** Opening INPUT DATA block **

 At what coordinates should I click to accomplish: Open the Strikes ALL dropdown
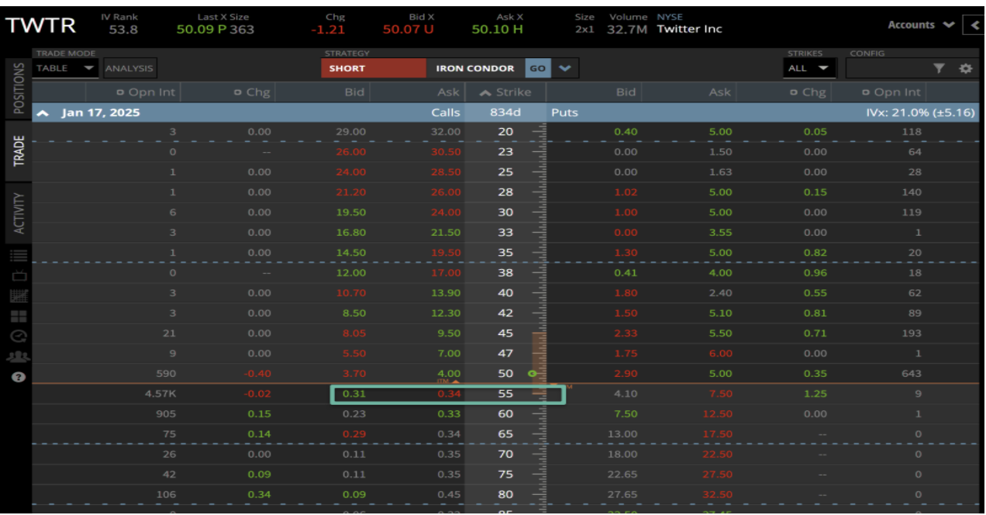(808, 68)
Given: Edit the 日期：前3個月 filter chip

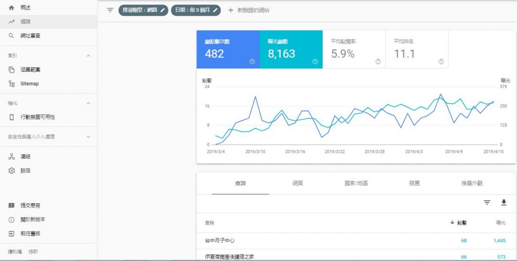Looking at the screenshot, I should (x=196, y=10).
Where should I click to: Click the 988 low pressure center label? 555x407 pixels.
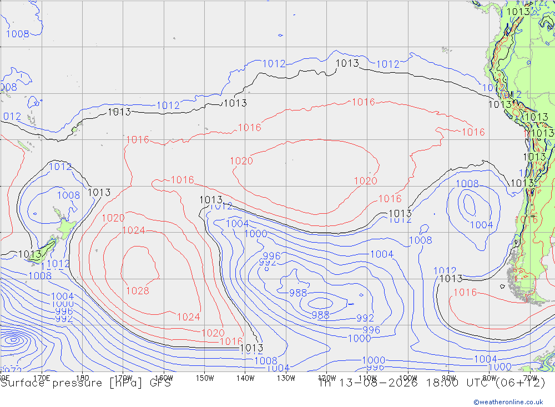(x=320, y=315)
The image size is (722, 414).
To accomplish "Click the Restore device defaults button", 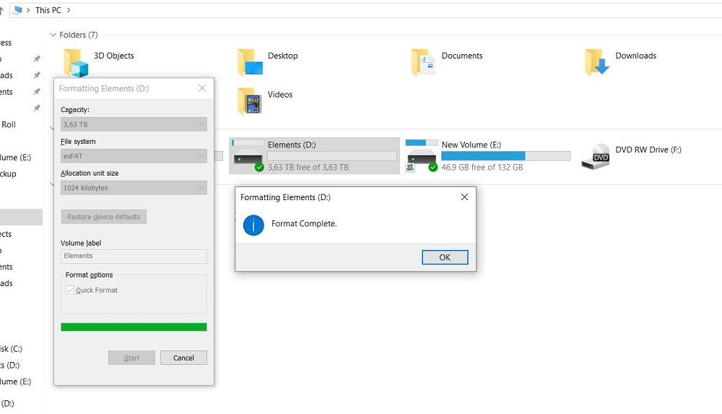I will point(103,217).
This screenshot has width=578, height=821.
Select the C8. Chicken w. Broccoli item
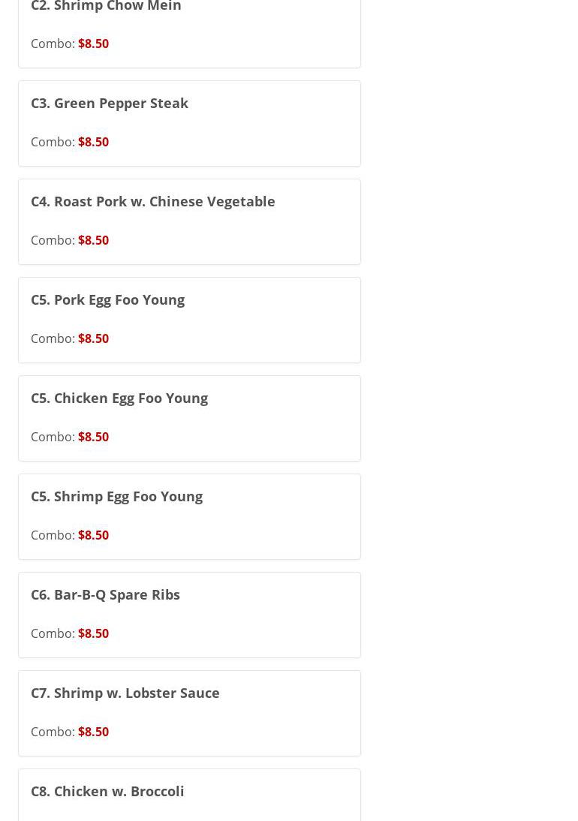tap(107, 791)
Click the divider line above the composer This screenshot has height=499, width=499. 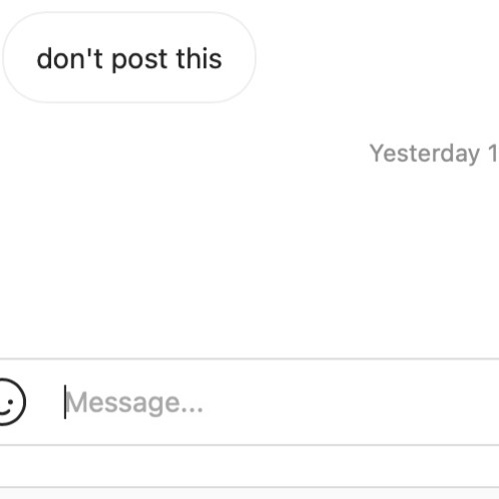(250, 359)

** Closing INPUT DATA block **

--- ASSIGNMENT ---
Would you reproduce, exactly and with nothing added, every line from the beginning of the entries above through the line that contains "The image size is (722, 414).", both included, leaving out the pictures?

--- RESPONSE AREA ---
 At what coordinates should I click to accomplish: Open the Strikes ALL dropdown
(808, 68)
Given: Edit the 日期：前3個月 filter chip

Looking at the screenshot, I should (x=196, y=10).
Where should I click to: Click the 988 low pressure center label? 555x407 pixels.
(x=320, y=315)
The image size is (722, 414).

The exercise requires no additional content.